The “war on drugs” framework has been met with considerable skepticism. For example, the 2020 indictment of Maduro and other officials by the Department of Justice on “narcoterrorism” charges has been widely criticized as a political tactic rather than a legitimate legal action. Further undermining the stated rationale, data from the Washington Office on Latin America [WOLA] indicates that the majority of US-bound cocaine transits through the Eastern Pacific and Western Caribbean, not Venezuela. Moreover, a classified assessment by the US National Intelligence Council reportedly found no evidence of direct collaboration between Maduro’s government and drug cartels, despite acknowledging a permissive environment for criminal organizations.

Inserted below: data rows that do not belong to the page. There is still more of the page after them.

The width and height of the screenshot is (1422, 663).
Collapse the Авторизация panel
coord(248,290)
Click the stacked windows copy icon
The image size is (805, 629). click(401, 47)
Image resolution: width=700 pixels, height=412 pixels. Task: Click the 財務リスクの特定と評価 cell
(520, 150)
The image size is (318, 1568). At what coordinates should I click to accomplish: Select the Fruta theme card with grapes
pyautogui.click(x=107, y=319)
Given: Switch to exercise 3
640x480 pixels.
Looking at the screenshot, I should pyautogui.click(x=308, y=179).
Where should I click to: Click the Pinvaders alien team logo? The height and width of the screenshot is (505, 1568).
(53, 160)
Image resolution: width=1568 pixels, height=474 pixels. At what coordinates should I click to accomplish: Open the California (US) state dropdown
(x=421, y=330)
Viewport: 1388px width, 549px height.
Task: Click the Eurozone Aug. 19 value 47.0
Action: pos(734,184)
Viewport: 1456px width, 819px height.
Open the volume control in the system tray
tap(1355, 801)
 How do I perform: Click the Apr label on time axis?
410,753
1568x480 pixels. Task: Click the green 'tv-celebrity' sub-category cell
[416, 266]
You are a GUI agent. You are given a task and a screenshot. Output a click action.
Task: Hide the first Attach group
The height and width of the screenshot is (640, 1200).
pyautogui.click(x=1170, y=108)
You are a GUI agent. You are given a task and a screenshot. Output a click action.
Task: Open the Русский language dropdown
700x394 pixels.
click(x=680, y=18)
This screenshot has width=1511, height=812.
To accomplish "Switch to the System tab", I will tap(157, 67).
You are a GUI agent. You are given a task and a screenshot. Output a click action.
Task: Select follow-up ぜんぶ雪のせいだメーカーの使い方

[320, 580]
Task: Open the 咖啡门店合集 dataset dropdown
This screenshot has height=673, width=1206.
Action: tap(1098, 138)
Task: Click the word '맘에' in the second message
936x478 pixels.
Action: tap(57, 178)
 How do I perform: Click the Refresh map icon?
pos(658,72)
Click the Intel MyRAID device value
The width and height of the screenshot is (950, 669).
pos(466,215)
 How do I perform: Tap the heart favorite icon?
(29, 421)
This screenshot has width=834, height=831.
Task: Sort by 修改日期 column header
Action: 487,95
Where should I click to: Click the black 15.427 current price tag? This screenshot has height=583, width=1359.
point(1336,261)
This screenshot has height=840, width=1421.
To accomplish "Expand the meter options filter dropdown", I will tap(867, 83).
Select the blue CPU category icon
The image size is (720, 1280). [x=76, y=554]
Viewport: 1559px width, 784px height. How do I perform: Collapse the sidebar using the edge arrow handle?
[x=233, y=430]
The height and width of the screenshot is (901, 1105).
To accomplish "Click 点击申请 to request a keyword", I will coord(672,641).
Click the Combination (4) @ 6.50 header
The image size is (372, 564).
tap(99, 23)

Consequently, the indictment and the subsequent naval buildup seem less focused on combating drug trafficking and more geared towards creating a justification for coercion or even military intervention.
Trump’s “War Department” Doctrine
In a symbolic but significant move, the Trump administration revived the original name of the Department of Defense—the “Department of War.” Defense Secretary Pete Hegseth framed the renaming as a declaration of offensive intent: “We haven’t won a major war since the name change. We’re going on offense, not just on defense.”
The gesture signaled a departure from post–World War II restraint, recasting foreign policy disputes not as diplomatic challenges but as conflicts to be “won”. Coupled with sanctions, indictments, and naval deployments, the rhetoric revealed an alarming willingness to turn political symbolism into real violence.
Escalation and Resistance
That willingness soon found expression. Hegseth branded Maduro a “kingpin of a narco-state,” and a US strike on a vessel allegedly tied to drug trafficking killed 11 people. The escalation prompted a former Biden official to warn The Guardian that the US risks “stumbling into an intervention scenario.” Maduro, in turn, mobilized troops and civilian militias, vowing armed resistance to any invasion.
The Strategic Stakes: Oil, Power and Geopolitics
Beneath the slogans of democracy and drug enforcement lie enduring strategic interests. Venezuela possesses the world’s largest proven oil reserves, estimated at over 300 billion barrels. Control over this vast supply offers Washington not only leverage over global energy markets but also a way to limit Chinese and Russian influence, both of which have invested heavily in Venezuela’s oil sector. For US planners, keeping these reserves out of rival hands is as much about shaping the future of the international order as about regional dominance.
Domestic politics also shape the calculus. Projecting strength against a leftist Latin American government appeals to Trump’s base, particularly Cuban and Venezuelan exiles in Florida. This dual domestic-foreign strategy—mixing sanctions, selective engagement, and military threats—reflects political theater as much as strategic design.
Conclusion: The Same Story, Repeated
The history of US-Venezuela’s shows a clear pattern: when its interests are at stake, Washington has little hesitation in occupying or destabilizing countries. From Afghanistan to Iraq, interventions were justified under shifting slogans—terrorism, weapons of mass destruction, democracy promotion—but always driven by strategic control. The same story is repeating itself in Venezuela.
This is not new. In 1953, the CIA orchestrated a coup in Iran after Prime Minister Mohammad Mossadegh nationalized oil, toppling a democratic government in the name of protecting Western energy interests. Seven decades later, Venezuela faces a similar playbook: sanctions, covert pressure, the creation of opposition figures and now the threat of open military force.
What happens in Caracas today is part of a much larger narrative—one where democracy and anti-narcotics rhetoric serve as cover for the same enduring objective: preserving US power through intervention.